Suspension Single Leg Plank: So führst du sie aus
- 1Set the suspension straps so the foot cradles hang 6–12 inches off the floor.
- 2Face away from the anchor point, kneel, and place both feet into the cradles — one foot per loop, tops of the feet resting in the handles.
- 3Walk your hands forward into a push-up position so your body forms a straight line from head to heels, arms fully extended and wrists under your shoulders.
- 4Brace your core firmly and squeeze your glutes to lock your hips level with your shoulders.
- 5Lift one foot out of its cradle by raising that knee slightly, keeping the leg straight or only softly bent, so only one foot remains in the strap.
- 6Hold the position with your hips square to the floor and your body in a rigid, neutral-spine plank — do not let the hips rotate or sag.
- 7Breathe steadily throughout the hold, maintaining full-body tension from your shoulders through your planted foot.
- 8Lower the raised foot back into the cradle under control, then switch sides or return to rest.
Technik-Tipps
- Push the floor away with your hands to engage your serratus and keep your shoulder blades flat — this prevents your upper back from collapsing.
- Think of your body as a single rigid plank: any sagging at the hips or piking at the waist signals that the core has switched off.
- Keep your gaze just ahead of your hands, not directly down, to maintain a neutral cervical spine.
- Shorten the hold duration rather than losing form — a tight 10-second rep beats a sloppy 30-second one.
- Control the rotation of your hips actively: the suspended foot will pull the pelvis if your obliques are not engaged.
Häufige Fehler
- Letting the hips sag toward the floor, which shifts load off the rectus abdominis and onto the lower back, risking lumbar strain.
- Allowing the pelvis to rotate toward the free leg, removing the unilateral challenge and reducing oblique engagement.
- Holding the breath throughout the hold, which spikes intra-thoracic pressure and limits how long core tension can be maintained.
- Placing the suspended foot too far back relative to the hands, creating an excessively steep body angle that destabilizes the shoulder girdle.
- Rushing into the single leg position before establishing a stable two-leg plank, which leads to compensatory swinging and poor body alignment.
Häufig gestellte Fragen
What muscles does the suspension single leg plank work?
The primary muscle is the rectus abdominis. The obliques, quadriceps, and tensor fasciae latae act as synergists, working hard to resist rotation and keep the hips level when one foot is lifted.
How long should I hold the suspension single leg plank?
Begin with holds of 10–20 seconds per side and build toward 30–45 seconds as your core stability improves. Quality of position matters more than duration — end the rep when form breaks down.

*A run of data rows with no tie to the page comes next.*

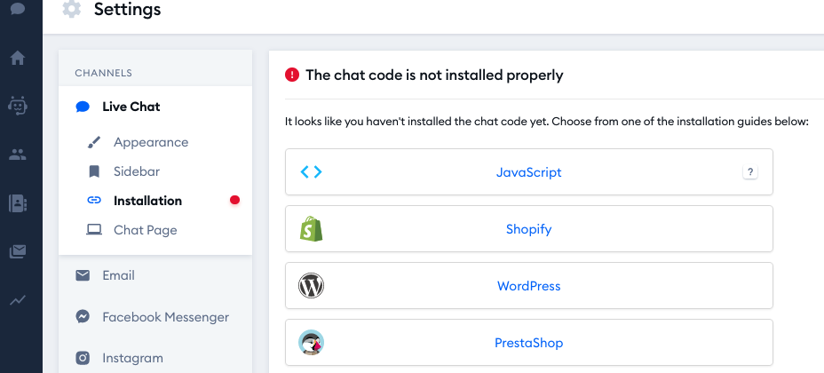
Task: Open the analytics trend line icon
Action: 18,300
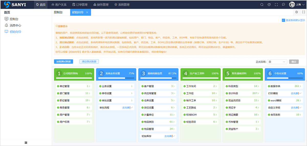Viewport: 307px width, 146px height.
Task: Click the SANYI logo
Action: click(15, 5)
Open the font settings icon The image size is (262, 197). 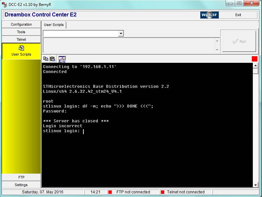click(x=62, y=59)
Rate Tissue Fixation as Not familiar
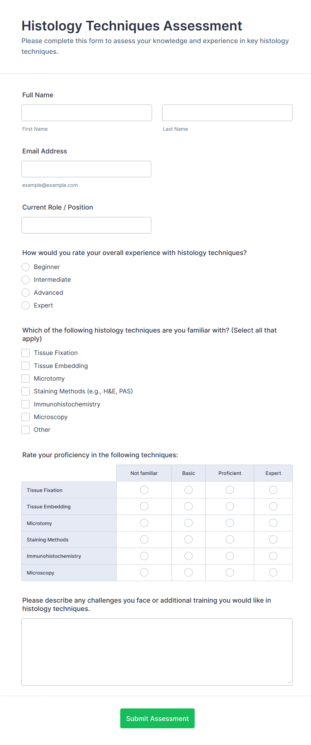 click(x=144, y=490)
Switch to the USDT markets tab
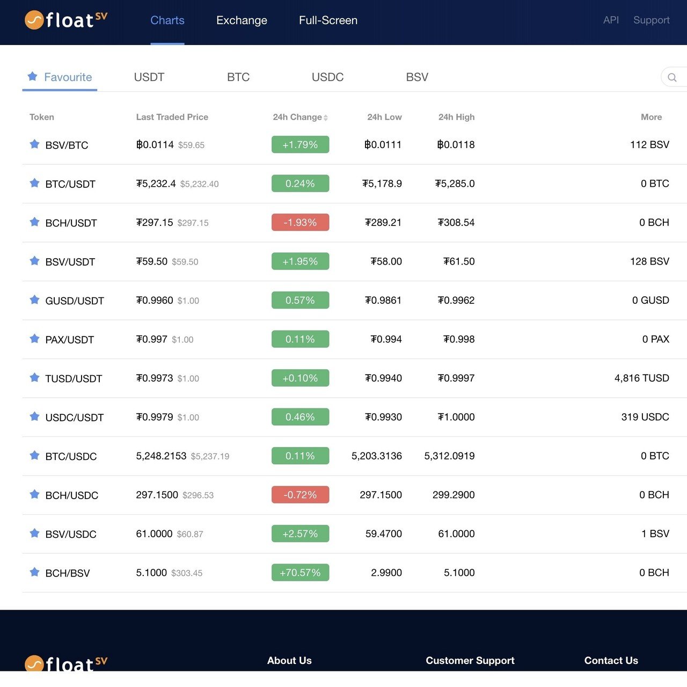 click(x=149, y=77)
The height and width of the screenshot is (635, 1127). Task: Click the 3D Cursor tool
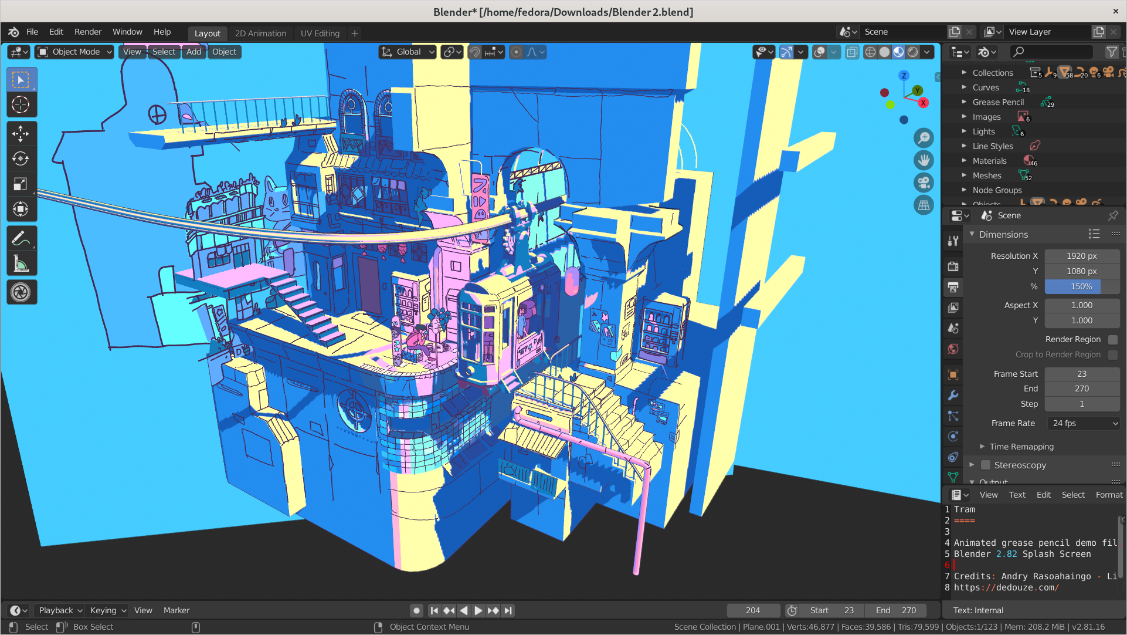pos(21,104)
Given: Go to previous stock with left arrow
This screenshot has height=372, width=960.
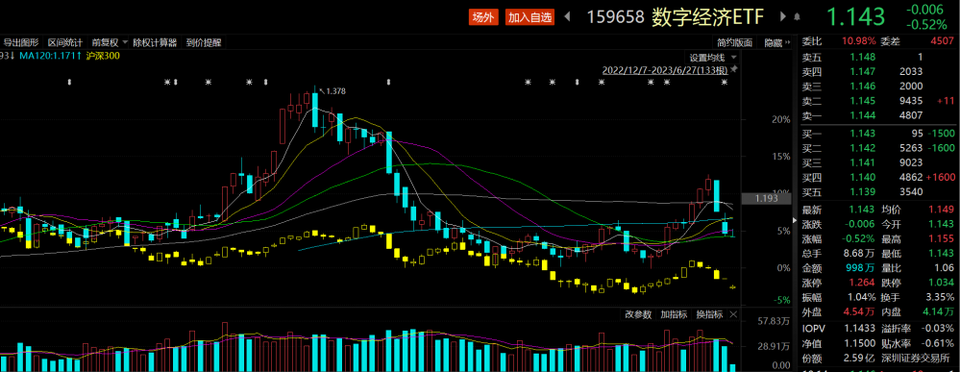Looking at the screenshot, I should click(x=566, y=16).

Is this exercise suitable for beginners?
It is an intermediate-to-advanced variation. Beginners should first master a standard suspension plank with both feet in the straps before progressing to the single leg version.
How do I adjust the difficulty of the suspension single leg plank?
Lower the straps closer to the floor to make the exercise harder; raising them reduces the instability. You can also shorten or lengthen the hold time, or add a slow hip dip to increase oblique demand.
What strap height should I set for this exercise?
A foot cradle height of 6–12 inches off the floor is typical, placing the body close to parallel with the ground. Adjust based on your height and comfort — the goal is a straight line from head to planted foot.